Not that the tournament has been any great shakes thus far. The most attractive football has come from Mexico; if they were better in the final quarter of the field they would be a match for anybody. The two most effective displays have come from Argentina and Germany, but nobody has really set the World Cup alight. Maybe the knock out rounds will put that right, though defeats of Spain and France sent out a couple of waves.

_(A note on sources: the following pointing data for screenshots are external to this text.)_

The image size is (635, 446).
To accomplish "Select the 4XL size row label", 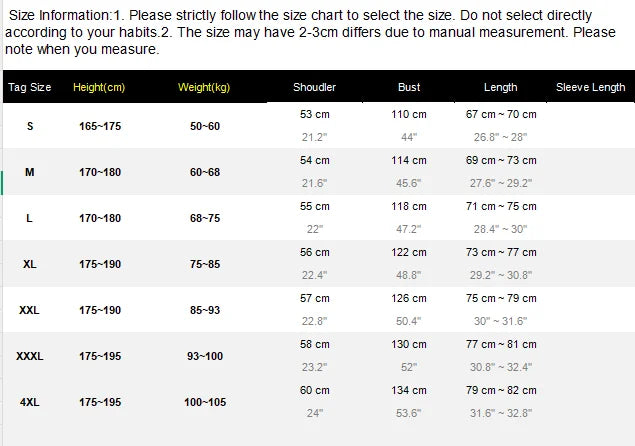I will click(30, 402).
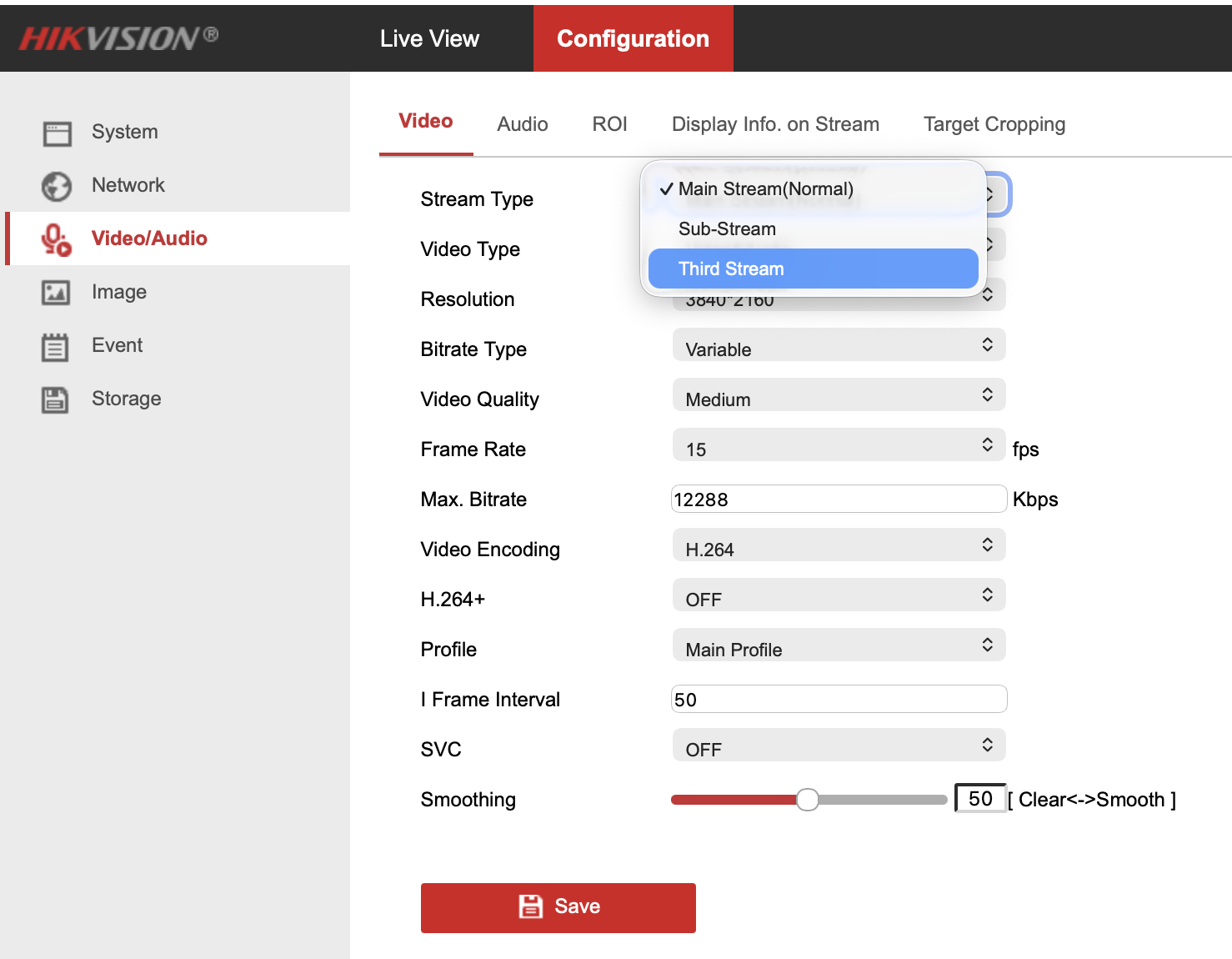Click the Event calendar icon

[57, 346]
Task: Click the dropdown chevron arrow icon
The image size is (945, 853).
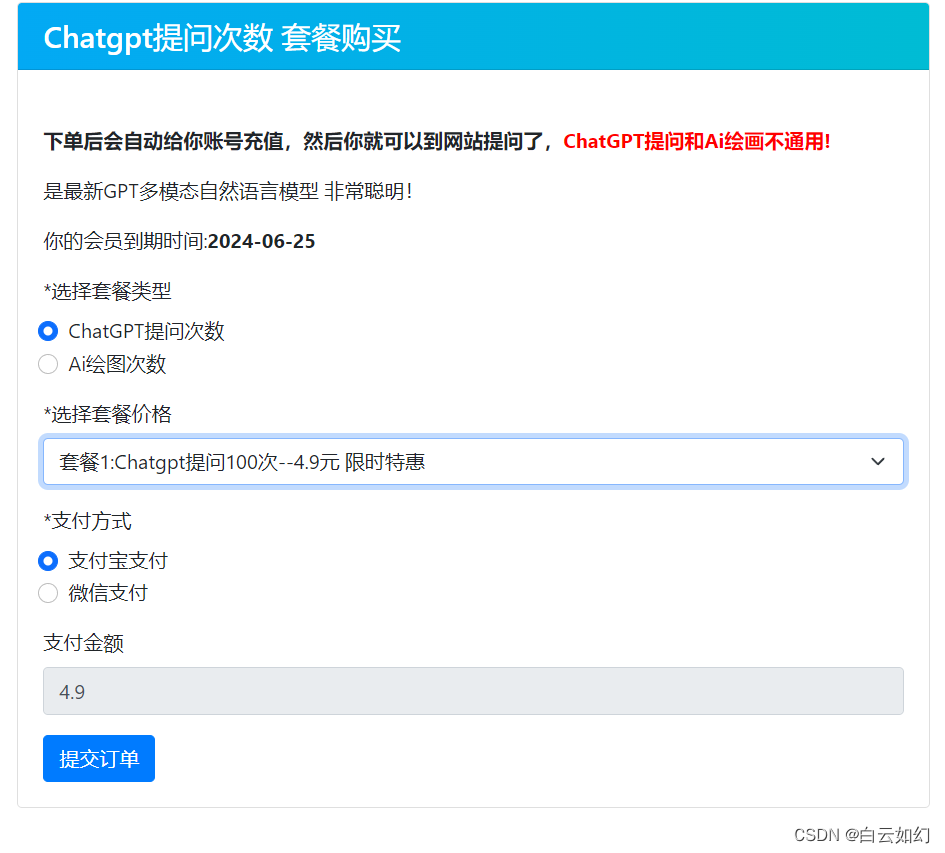Action: tap(878, 462)
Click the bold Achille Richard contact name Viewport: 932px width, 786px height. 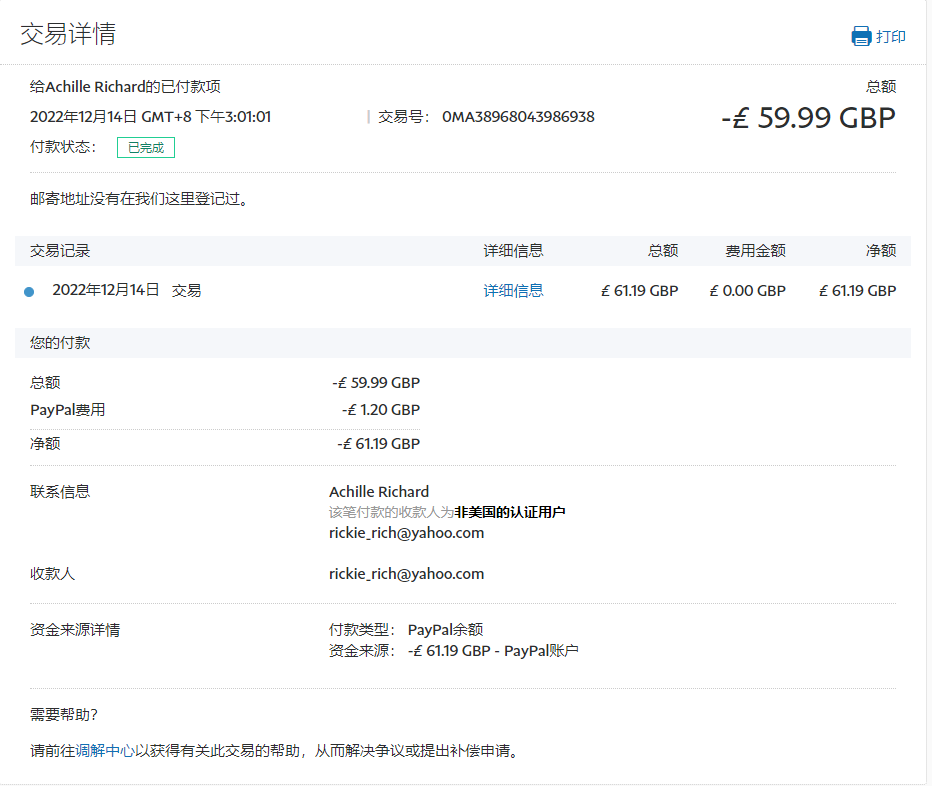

Media reporting has been its usual useless self. The only interesting moment it has provided came when nice guy Robbie Earl got terminated by ITV for match ticket shenanigans. Given my current mood I would terminate the lot of them, especially Gary Lineker whose cheerful chintziness is beginning to grate even more than Alan Hansen's changing hair colour or Mark "Lawro" Lawrenson's hang dog face now adorned with a worrying cancer-inducing "tan." Over on ITV Matt Smith's rip-in-a-welly mouth looks like it's full of a highly mobile set of dentures, probably as counter weight to the notoriously untalented vacuum between his ears. Adrian Chiles' winsome, gentle humour has transferred to ITV as main anchor man, which after all these years really should give the final hint to Plastic Scouser Smiffy that he simply doesn't have either (a) the knowledge, or (b) the personality to be numero uno. It's anybody's guess why he didn't take the hint yonks ago that his vocation is actually running a corner shop in New Brighton or Leatherhead.
All of which means we better beat Slovenia or I'll get really pissed off. But if we win, everything will be alright.............won't it?